Win a game, and you’re riding high for a week. Lose that game, and your week is dragged through the mud.
Football fandom is best shared between brothers. An 8-year-old, a 30-year-old and a 60-year old experience the game very differently, so it’s best to keep the ages similar. Your father may show you where your loyalty lies and how fierce it is to be, but your siblings are the ones with whom you share that loyalty.
Then there’s baseball, a sport best shared inter-generationally. Baseball is a game that’s easy to understand on a basic level, but its intricacies are learned with experience.
It’s a game’s game, played for the sake of playing. The reason why there’s so much baseball is because that’s how much baseball people want to play. Modern fans may want a shortened season, but maybe baseball plays that many games because it’s fun to.
In baseball, sportsmanship is paramount. When there’s a hit batsman, that batsman’s team may decide it was on-purpose enough to warrant a retaliation, and the other team may decide that’s fair. Brawls frequently break out, but rarely is anyone harmed. We forget these men have baseball bats and can all throw baseballs accurately at 80 mph — if they were trying to hurt each other, they very well could.
Baseball teams are called clubs, and you root, root root for them. It’s OK to lose. It’s a gas to win. It’s not intense like football, and it doesn’t try to be. Baseball encapsulates everything pure about sports.
If baseball encapsulates purity, basketball encapsulates beauty. Basketball players are like snowflakes: No two are exactly alike. Unlike baseball and football, which in their professional leagues boast rosters of 27 and 53 men, respectively, basketball teams have 12-man rosters. In the NBA, you can not only memorize every team, but every player. Basketball players, more so than other athletes, are analyzed inductively. It’s not what they lack, as much what they can do with their particular skill set.

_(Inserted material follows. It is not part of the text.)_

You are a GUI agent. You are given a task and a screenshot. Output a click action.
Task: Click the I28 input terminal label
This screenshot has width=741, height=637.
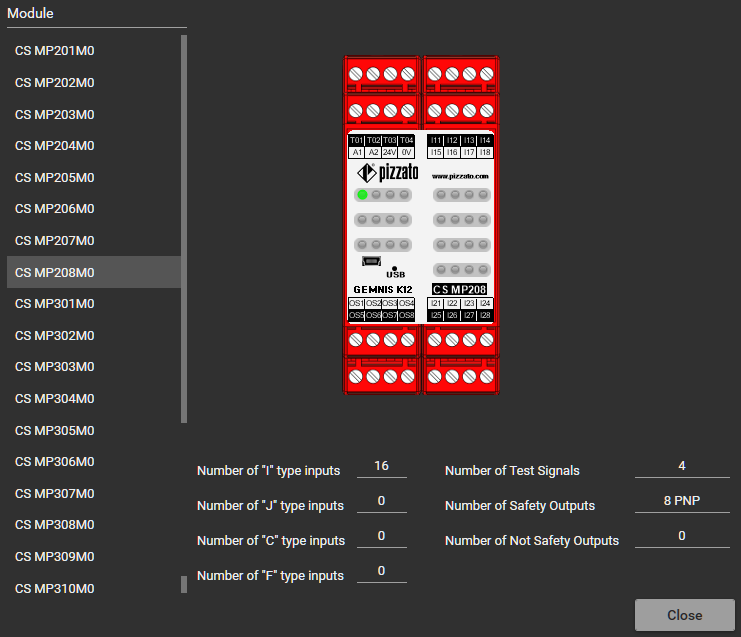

In that way, basketball players are like artists, playing differently the way musical artists might play a song differently. Only in basketball, the greatness of that artistry can be measured in statistics. That individual artistry is why we compare basketball greats more than those of any other sport. We may see that LeBron James has better stats, but Kobe Bryant’s game is so much more graceful and fun to watch.
Like musical interests, basketball is a game best shared with friends. Different players mean different things to different generations, and the fact that your older brother got to see more Michael Jordan than you did and your dad saw the prime of Bird and Magic really makes it hard for you to watch games through the same lens.
College basketball takes this feeling of art and compounds it with the feeling of nationhood, which brings about crazed crowds who admire the team as a whole and all the players individually.
Other sports warrant consideration. Hockey plays out like a caged fight, with two opponents going back and forth in front of a raucous crowd, trying to strike a critical blow amid flurries of defended punches.
Tennis plays out like an argument, a debate between two professionals. The crowd remains almost objectively quiet to allow the back-and-forth discourse to take place until one player proves he is the rightful winner.
Golf is the delicate assembling of something beautiful, to try and create something with a certain par of craftsmanship, a level that great golfers will regularly exceed.
Sports, like life, are meant to be a shared experience. The experience may only take the physical form of cheering about Web gems, dunks and touchdowns, but it is that experience — the thrill of watching and caring about something that we decide is important to us — that keeps us coming back year after year.